Intellia Therapeutics Reports Promising Three-Year Data for Lonvo-z in HAE Treatment

Intellia Therapeutics, Inc. (NASDAQ: NTLA), a pioneering gene editing company, announced on June 15, 2025, during the European Academy of Allergy and Clinical Immunology (EAACI) Congress in Glasgow, promising three-year follow-up data regarding the effectiveness of lonvoguran ziclumeran (lonvo-z) for the treatment of hereditary angioedema (HAE). The Phase 1 trial results indicated that a single dose of lonvo-z led to a remarkable 98% mean reduction in the monthly HAE attack rate across all ten patients involved in the study, with a median follow-up period of 23 months during which all patients remained attack-free and treatment-free.

Dr. John Leonard, President and CEO of Intellia, emphasized the significance of the results, stating, "Today’s results underscore the promising potential of Intellia’s approach to gene editing therapy – a one-time treatment that was well tolerated and offered a highly differentiated, durable effect for patients suffering from a serious disease.” This data not only illustrates the efficacy of lonvo-z but also reinforces the company’s commitment to addressing critical unmet medical needs.

In the clinical trial, a one-time intravenous dose was administered at varying levels (25 mg, 50 mg, and 75 mg) to patients, with subsequent measurements of plasma kallikrein protein levels and HAE attack frequency.

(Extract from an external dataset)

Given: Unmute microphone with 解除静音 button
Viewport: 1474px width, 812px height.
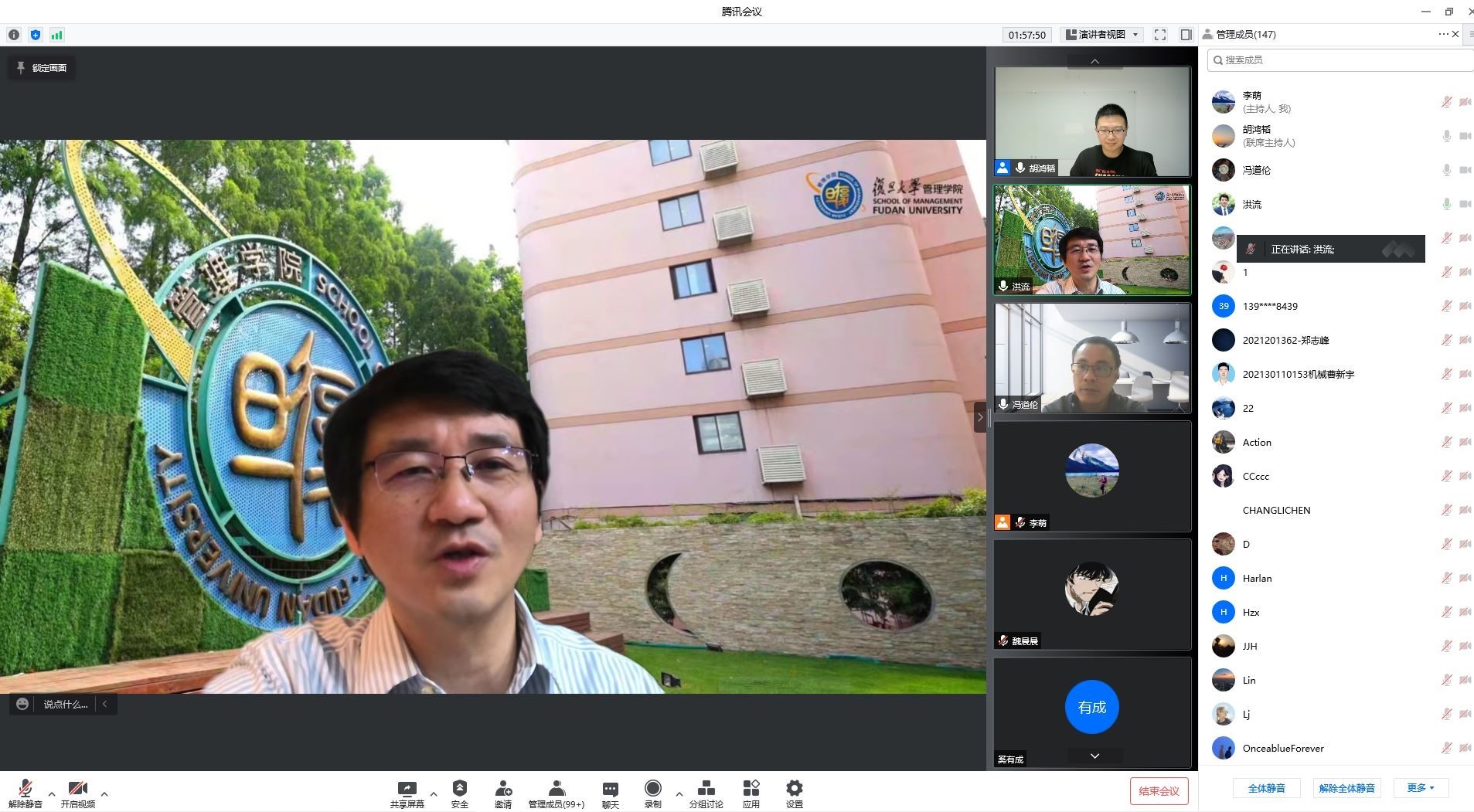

The study demonstrated deep, dose-dependent, and durable reductions in plasma kallikrein protein levels, which are involved in the pathology of HAE. Notably, no serious adverse events were reported throughout the study, and the treatment exhibited a safety profile consistent with previous findings.

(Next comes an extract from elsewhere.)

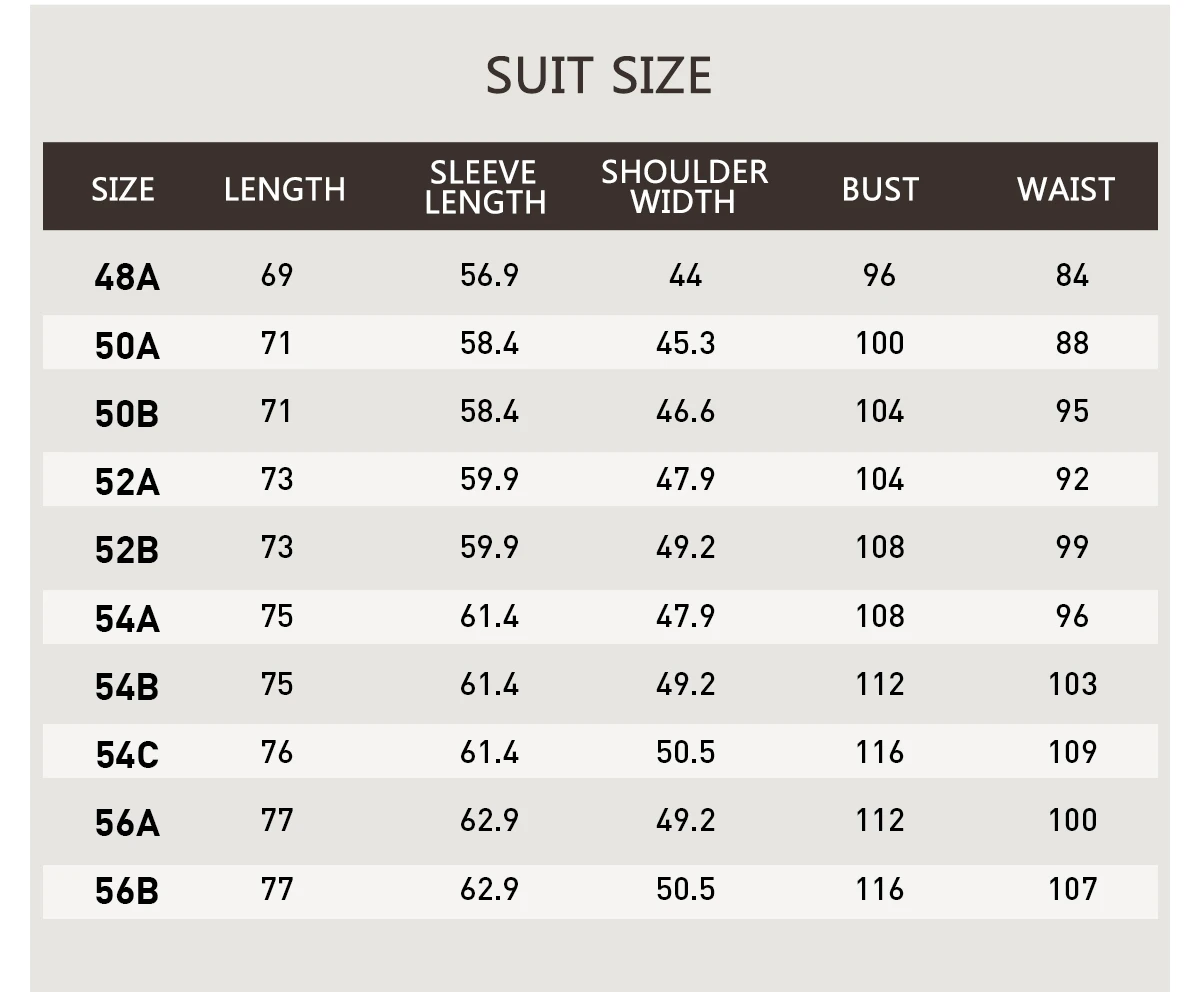Click the 54C size label
The image size is (1200, 992).
point(127,755)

Dr. Joshua Jacobs, Medical Director at Allergy and Asthma Clinical Research, remarked on the implications of the treatment for patient quality of life, noting, "People living with HAE often report a reduced quality of life because they worry about the likelihood of their next attack... Based on the data, it is reasonable to expect lonvo-z could offer patients the potential to be free from both physical HAE attacks and the burden of managing chronic HAE treatment.”

The HAELO trial, Intellia’s global Phase 3 study assessing the safety and efficacy of lonvo-z, has also recently completed screening ahead of schedule, with over half of the participants screened from United States sites. Intellia anticipates providing updates on enrollment as the study progresses. Furthermore, the company plans to submit a biologics license application (BLA) in 2026, aiming for a potential U.S. market launch in 2027.

Lonvo-z, based on CRISPR/Cas9 technology, represents a significant advancement in the treatment of hereditary angioedema, potentially becoming the first one-time therapy for the condition. The investigational therapy works by inactivating the kallikrein B1 (KLKB1) gene, which plays a critical role in HAE attack mechanisms. Intellia has received five notable regulatory designations for lonvo-z, including Orphan Drug and Regenerative Medicine Advanced Therapy (RMAT) Designations from the FDA, underscoring its potential as a groundbreaking treatment.

As the field of gene editing continues to evolve, the results from Intellia’s ongoing studies may pave the way for new therapeutic avenues for patients suffering from hereditary angioedema and potentially other genetic disorders, showcasing the transformative power of CRISPR-based therapies in modern medicine.